Study of hydracids trapped in monatomic matrices. II. Intermolecular potential calculations of the structure and spectral response of polymers

Abstract

Intermolecular potential calculations are developed for hydracids trapped in rare gas matrices and the results concerning both geometries and spectral responses of low polymers are compared to the analysis of experimental data previously described. Geometrical structures, including matrix distortion, are calculated from a minimization of the total energy. Cyclic and planar conformations found for trimers and tetramers satisfy both criteria: the (molecular) packing tendency imposed by the isotropic Lennard‐Jones potential and the highest order symmetry for this packing required by the electrostatic potential.
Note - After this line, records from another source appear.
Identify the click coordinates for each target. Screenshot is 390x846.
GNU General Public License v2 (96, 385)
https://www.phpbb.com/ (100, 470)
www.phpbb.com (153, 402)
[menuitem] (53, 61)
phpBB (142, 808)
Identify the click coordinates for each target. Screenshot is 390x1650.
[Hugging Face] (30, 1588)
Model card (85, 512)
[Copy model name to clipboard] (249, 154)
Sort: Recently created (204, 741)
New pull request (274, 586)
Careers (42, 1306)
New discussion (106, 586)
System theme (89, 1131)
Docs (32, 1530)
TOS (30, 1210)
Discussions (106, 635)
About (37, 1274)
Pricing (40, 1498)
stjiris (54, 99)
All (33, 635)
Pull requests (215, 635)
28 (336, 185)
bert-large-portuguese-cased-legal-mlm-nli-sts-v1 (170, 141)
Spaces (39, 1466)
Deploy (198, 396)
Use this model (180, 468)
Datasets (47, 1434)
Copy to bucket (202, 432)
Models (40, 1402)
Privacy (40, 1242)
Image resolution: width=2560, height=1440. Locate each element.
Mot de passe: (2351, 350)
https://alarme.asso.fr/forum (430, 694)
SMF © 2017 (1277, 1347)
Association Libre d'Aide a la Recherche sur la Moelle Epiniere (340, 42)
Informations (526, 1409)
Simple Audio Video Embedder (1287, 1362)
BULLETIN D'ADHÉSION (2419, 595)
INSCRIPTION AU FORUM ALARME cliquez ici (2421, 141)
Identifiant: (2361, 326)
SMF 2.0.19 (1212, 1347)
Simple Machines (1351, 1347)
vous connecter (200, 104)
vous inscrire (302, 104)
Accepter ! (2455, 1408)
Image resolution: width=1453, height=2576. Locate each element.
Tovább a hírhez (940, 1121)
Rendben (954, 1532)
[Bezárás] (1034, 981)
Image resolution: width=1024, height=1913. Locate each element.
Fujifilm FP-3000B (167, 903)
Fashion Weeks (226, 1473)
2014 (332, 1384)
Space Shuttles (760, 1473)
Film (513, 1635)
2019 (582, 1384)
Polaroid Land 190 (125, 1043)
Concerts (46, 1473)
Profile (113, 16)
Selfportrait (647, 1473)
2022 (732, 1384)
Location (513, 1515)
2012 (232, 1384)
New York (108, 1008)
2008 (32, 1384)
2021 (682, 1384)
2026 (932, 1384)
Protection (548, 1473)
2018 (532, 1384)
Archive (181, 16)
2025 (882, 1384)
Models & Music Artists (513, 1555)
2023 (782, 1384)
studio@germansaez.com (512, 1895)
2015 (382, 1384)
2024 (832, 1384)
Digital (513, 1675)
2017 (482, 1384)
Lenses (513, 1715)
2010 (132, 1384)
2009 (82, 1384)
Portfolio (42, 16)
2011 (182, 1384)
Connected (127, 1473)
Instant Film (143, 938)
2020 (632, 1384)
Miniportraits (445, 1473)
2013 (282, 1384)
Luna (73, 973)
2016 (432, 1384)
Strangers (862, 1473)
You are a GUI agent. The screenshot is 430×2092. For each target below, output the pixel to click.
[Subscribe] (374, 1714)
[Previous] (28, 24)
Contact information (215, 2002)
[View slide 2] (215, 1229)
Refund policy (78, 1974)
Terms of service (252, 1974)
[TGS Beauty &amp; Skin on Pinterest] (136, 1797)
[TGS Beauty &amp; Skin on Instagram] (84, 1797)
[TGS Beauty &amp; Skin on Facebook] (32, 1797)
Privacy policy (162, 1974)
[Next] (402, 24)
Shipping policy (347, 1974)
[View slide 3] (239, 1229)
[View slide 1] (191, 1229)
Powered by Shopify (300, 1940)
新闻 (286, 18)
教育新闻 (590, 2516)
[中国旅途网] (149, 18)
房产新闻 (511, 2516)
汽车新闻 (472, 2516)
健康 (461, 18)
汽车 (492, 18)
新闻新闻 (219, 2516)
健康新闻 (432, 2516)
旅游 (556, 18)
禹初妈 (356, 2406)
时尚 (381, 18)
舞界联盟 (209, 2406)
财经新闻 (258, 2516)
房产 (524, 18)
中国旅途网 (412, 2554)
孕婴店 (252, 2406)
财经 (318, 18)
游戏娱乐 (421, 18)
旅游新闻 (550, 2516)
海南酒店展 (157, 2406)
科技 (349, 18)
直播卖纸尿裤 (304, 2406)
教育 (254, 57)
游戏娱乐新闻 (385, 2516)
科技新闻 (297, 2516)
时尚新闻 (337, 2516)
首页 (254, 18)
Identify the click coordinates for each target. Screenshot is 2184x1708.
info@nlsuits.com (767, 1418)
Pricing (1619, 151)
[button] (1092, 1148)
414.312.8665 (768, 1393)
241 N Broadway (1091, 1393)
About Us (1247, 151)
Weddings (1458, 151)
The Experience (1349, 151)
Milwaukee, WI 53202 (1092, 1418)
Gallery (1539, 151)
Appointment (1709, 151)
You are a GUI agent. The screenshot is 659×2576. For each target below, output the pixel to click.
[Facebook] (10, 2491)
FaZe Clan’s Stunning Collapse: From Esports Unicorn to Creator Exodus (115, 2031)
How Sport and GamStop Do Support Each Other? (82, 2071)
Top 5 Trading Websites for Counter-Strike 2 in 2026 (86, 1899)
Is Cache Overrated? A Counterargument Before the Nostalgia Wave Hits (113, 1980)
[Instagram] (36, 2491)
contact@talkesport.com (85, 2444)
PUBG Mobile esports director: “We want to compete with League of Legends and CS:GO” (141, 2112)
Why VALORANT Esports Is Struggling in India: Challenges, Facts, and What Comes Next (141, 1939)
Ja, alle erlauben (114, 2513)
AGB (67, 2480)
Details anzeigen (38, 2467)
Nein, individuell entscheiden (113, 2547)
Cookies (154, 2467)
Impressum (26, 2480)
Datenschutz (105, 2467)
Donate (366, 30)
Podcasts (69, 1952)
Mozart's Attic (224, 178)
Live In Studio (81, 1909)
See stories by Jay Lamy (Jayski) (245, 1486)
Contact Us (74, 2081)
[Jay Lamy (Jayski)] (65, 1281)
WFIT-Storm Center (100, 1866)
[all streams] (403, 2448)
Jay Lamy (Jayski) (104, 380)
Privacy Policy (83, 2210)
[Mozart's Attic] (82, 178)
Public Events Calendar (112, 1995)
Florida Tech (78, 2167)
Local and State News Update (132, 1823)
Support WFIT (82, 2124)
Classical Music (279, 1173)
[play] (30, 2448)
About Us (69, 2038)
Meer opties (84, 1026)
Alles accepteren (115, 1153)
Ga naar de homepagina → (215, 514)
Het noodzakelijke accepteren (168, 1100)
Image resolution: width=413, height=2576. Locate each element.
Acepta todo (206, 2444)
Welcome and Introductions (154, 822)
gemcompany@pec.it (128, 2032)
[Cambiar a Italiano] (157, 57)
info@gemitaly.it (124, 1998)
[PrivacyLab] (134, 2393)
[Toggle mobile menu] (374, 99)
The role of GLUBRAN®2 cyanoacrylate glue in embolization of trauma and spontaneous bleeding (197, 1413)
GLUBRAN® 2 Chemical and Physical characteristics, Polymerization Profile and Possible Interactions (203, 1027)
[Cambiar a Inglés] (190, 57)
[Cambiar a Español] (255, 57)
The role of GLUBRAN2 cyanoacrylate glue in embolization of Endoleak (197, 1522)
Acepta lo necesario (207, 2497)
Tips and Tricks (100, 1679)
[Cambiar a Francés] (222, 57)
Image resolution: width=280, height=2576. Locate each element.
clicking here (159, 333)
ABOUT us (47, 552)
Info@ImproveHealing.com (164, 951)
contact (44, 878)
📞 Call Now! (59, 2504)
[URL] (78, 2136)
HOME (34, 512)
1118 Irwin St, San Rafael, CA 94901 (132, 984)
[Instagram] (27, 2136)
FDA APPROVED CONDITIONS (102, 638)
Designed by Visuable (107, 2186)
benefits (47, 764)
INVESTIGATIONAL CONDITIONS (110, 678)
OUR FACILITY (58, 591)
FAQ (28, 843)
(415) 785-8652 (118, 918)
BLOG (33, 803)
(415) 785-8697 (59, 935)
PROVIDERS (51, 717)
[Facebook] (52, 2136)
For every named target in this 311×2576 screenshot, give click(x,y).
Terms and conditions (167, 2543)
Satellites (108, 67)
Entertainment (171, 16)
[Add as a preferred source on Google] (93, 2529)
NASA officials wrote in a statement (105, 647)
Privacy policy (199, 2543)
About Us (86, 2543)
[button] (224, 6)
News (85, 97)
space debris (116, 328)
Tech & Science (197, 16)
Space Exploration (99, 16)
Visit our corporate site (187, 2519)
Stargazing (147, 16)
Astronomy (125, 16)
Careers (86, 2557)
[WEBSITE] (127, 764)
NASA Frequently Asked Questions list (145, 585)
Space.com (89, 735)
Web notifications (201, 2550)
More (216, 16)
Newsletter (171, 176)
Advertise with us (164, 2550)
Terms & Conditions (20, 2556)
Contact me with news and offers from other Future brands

In a second step, the corresponding librational and vibrational frequencies are calculated according to the usual techniques of separation of angular and vibrational variables. For librations, it is moreover possible to separate in‐plane and out‐of‐plane motions, the first ones lying at higher frequency than the second; intensities of the corresponding bands are also calculated, taking into account the induction effects tied to the matrix, leading to a noticeable relative intensity change of the IR active in‐plane/out‐of‐plane modes according to the nature of the rare gas. For vibration, the a priori calculations show that agreement with experimental data is obtained if we introduce with respect to their gas phase values an enhancement of multipolar moment derivatives with intermolecular forces. The enhancement parameter τ_CT is interpreted as an effect of charge transfer between interacting hydracids XH⋅⋅⋅XH and the best fit for dimers, trimers, and tetramers responses show that this parameter depends on the nature of both electron donor and acceptor molecules, the stronger effect being however observed for the acceptor one (2.5 for HCl and 6 for HBr).